# Optimal Binning

The Optimal Binning procedure discretizes one or more scale variables
(referred to henceforth as **binning input variables**) by distributing
the values of each variable into bins. Bin formation is optimal with
respect to a categorical guide variable that "supervises" the binning
process. Bins can then be used instead of the original data values
for further analysis.

**Examples.** Reducing the number of distinct values a variable
takes has a number of uses, including:

- Data requirements of other procedures. Discretized variables can be treated as categorical for use in procedures that require categorical variables. For example, the Crosstabs procedure requires that all variables be categorical.
- Data privacy. Reporting binned values instead of actual values can help safeguard the privacy of your data sources. The Optimal Binning procedure can guide the choice of bins.
- Speed performance. Some procedures are more efficient when working with a reduced number of distinct values. For example, the speed of Multinomial Logistic Regression can be improved using discretized variables.
- Uncovering complete or quasi-complete separation of data.

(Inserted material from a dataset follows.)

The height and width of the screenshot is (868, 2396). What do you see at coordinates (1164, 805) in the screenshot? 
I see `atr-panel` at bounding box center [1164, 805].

**Optimal versus Visual Binning.** The Visual Binning dialog
boxes offer several automatic methods for creating bins without the
use of a guide variable. These "unsupervised" rules are useful for
producing descriptive statistics, such as frequency tables, but Optimal
Binning is superior when your end goal is to produce a predictive
model.

**Output.** The procedure produces tables of cutpoints for
the bins and descriptive statistics for each binning input variable.
Additionally, you can save new variables to the active dataset containing
the binned values of the binning input variables and save the binning
rules as command syntax for use in discretizing new data.

Optimal Binning Data Considerations

**Data.** This procedure expects the binning input variables
to be scale, numeric variables. The guide variable should be categorical
and can be string or numeric.

To obtain optimal binning

- From the menus choose:
- Select one or more binning input variables.
- Select a guide variable.

Variables containing the binned data values are not generated by default. Use the Save tab to save these variables.

This procedure pastes OPTIMAL BINNING command syntax.